“Anoche Conquisté Tebas” é uma experiência de suspensão do tempo. Dirigido por Gabriel Azorín, o filme, uma coprodução ibérica, mistura drama, fantasia e cinema contemplativo experimental para transformar antigas termas romanas em um limbo sensorial, onde o passado e o presente se tocam com uma delicadeza fantasmática.
Em torno dessas termas, entre Portugal e Espanha, dois grupos de jovens se encontram separados por dois milênios: António e Jota, adolescentes portugueses que retornam de uma espécie de “frente de batalha”, e os soldados romanos Aurelio e Pompeyo, construtores daquele espaço. À medida que o vapor da água se adensa, o tempo se dissolve e as fronteiras entre eras, corpos e afetos deixam de existir. O que resta é o medo, universal, de perder o amigo mais íntimo, aquele em quem repousa a identidade de quem somos.
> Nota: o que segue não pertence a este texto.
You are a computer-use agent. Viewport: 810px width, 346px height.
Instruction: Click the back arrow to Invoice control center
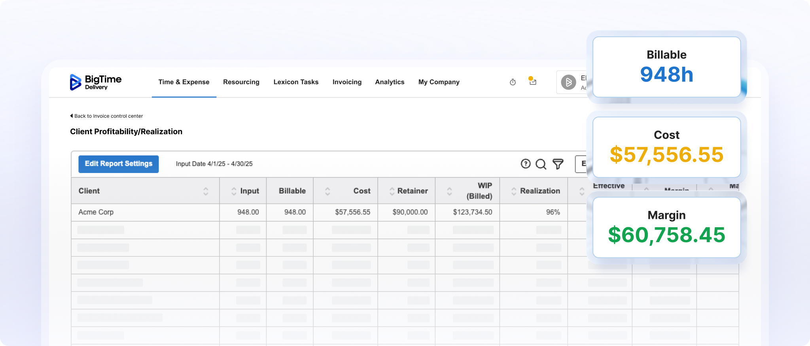(72, 116)
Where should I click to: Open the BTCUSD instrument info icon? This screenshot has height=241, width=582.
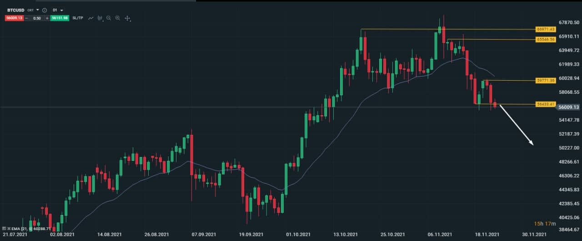44,10
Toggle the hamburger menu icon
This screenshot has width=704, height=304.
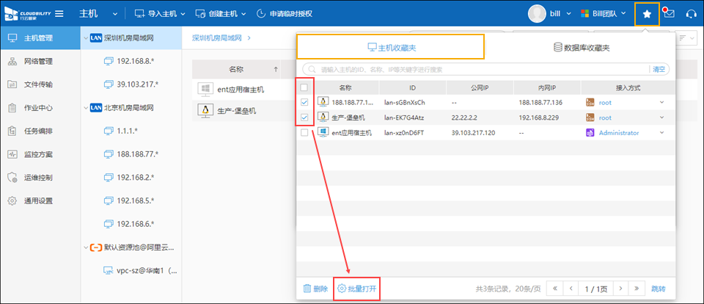click(59, 14)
A fotografia de Giuseppe Truppi, premiada em Veneza, confere ao filme uma densidade que se sente. Os corpos emergem das sombras como estátuas vivas, entre vapores e reflexos que evocam tanto o barroco quanto o impressionismo. Azorín trabalha o silêncio e o gesto com precisão, permitindo que o olhar, o tremor, o toque hesitante substituam as palavras. Essa ênfase no corpo como linguagem aproxima o diretor de João Pedro Rodrigues, sobretudo do erotismo ritualístico de “O Ornitólogo” e da forma como o português trata o desejo masculino como epifania espiritual
Mas o que há em “Anoche Conquisté Tebas” também dialoga com o cinema contemplativo de  Alain Guiraudie, especialmente de “O Estranho do Lago”: o espaço natural como santuário queer, a contemplação do corpo masculino sem culpa, e a tensão entre desejo, amizade e morte. Assim como Guiraudie, Azorín recusa a categorização do homoerotismo em moldes narrativos previsíveis, o que interessa é o desejo enquanto revelação de vulnerabilidade, não enquanto identidade fixa.
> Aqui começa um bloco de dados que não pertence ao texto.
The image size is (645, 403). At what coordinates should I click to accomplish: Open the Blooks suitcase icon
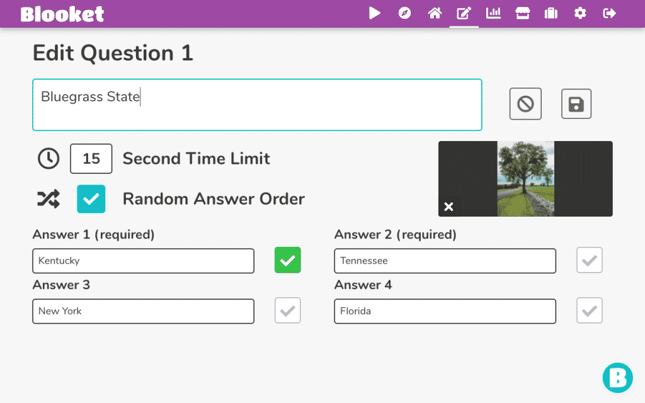click(551, 13)
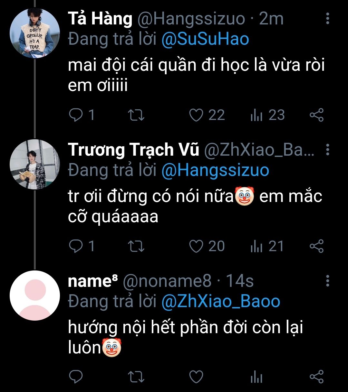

O aspecto queer do filme emerge desse mesmo gesto: retratar a intimidade masculina sem sexualizá-la. Ao mostrar homens nus ou seminus, conversando sobre o medo da perda e o peso da separação, o filme desarma a masculinidade rígida e cria espaço para a ternura. Essa ternura é revolucionária e é nela que “Anoche Conquisté Tebas” encontra sua dimensão política, seu ato de resistência poética contra séculos de silêncio emocional masculino.
“Anoche Conquisté Tebas” é menos um filme e mais um ritual, um retrato líquido onde o espectador vê o corpo dissolver-se no tempo. Em sua delicadeza contemplativa e em seu homoerotismo contido, Azorín se inscreve numa linhagem espiritual de cineastas queer europeus que buscam, não representar o amor, mas encarná-lo. É cinema de silêncio, de toque e de ausência e, como toda boa conquista, acontece à noite.